Input records:
··········

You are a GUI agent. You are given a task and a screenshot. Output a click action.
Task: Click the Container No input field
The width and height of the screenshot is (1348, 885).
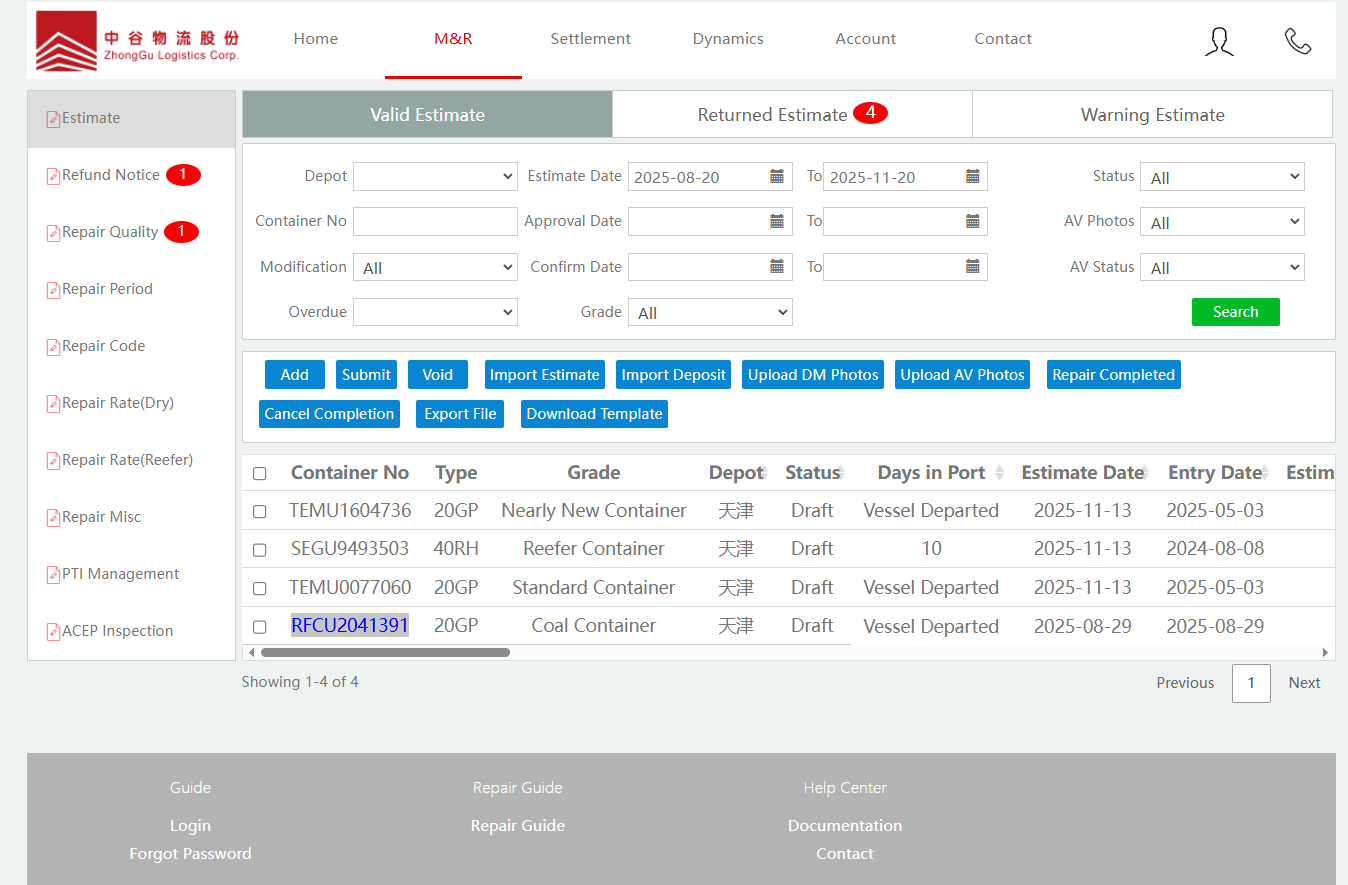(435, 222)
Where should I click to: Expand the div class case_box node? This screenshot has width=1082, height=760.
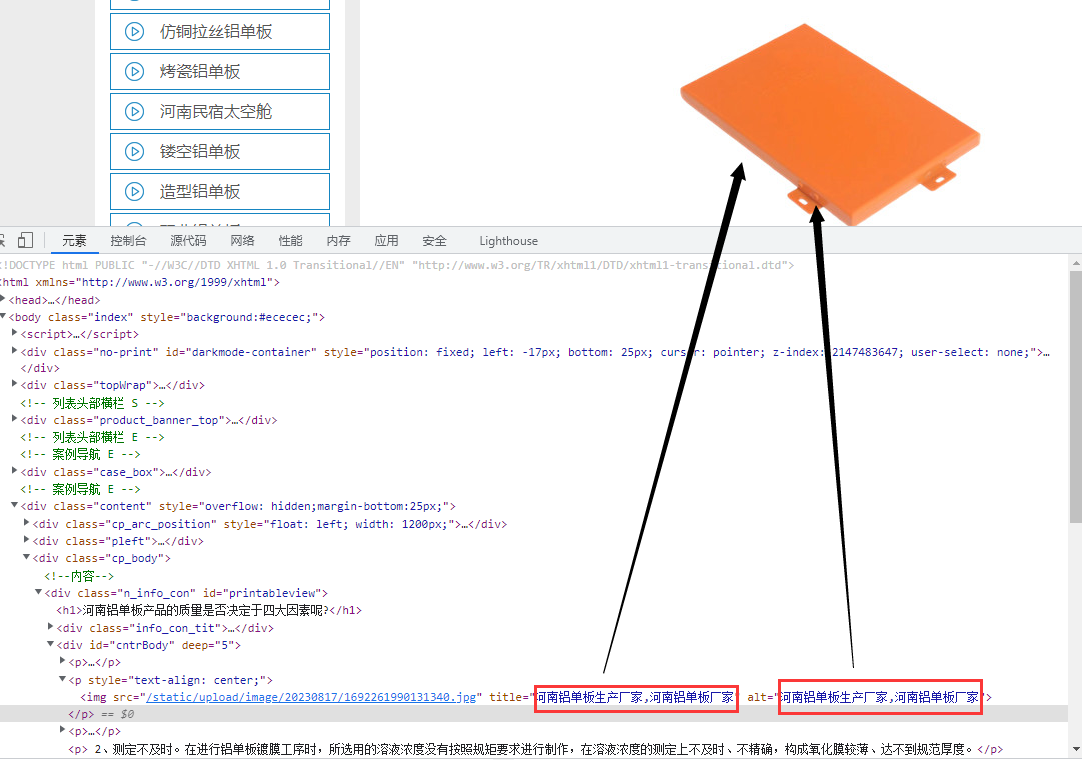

··········

Required action:
Would it be possible to give the material above again exactly, with the pictures left out?

Solution for this problem:
You are a GUI agent. You are given a task and a screenshot. Output a click action.
Task: Click the Container No input field
The width and height of the screenshot is (1348, 885).
(435, 222)
Where should I click to: Expand the div class case_box node? This screenshot has width=1082, height=760.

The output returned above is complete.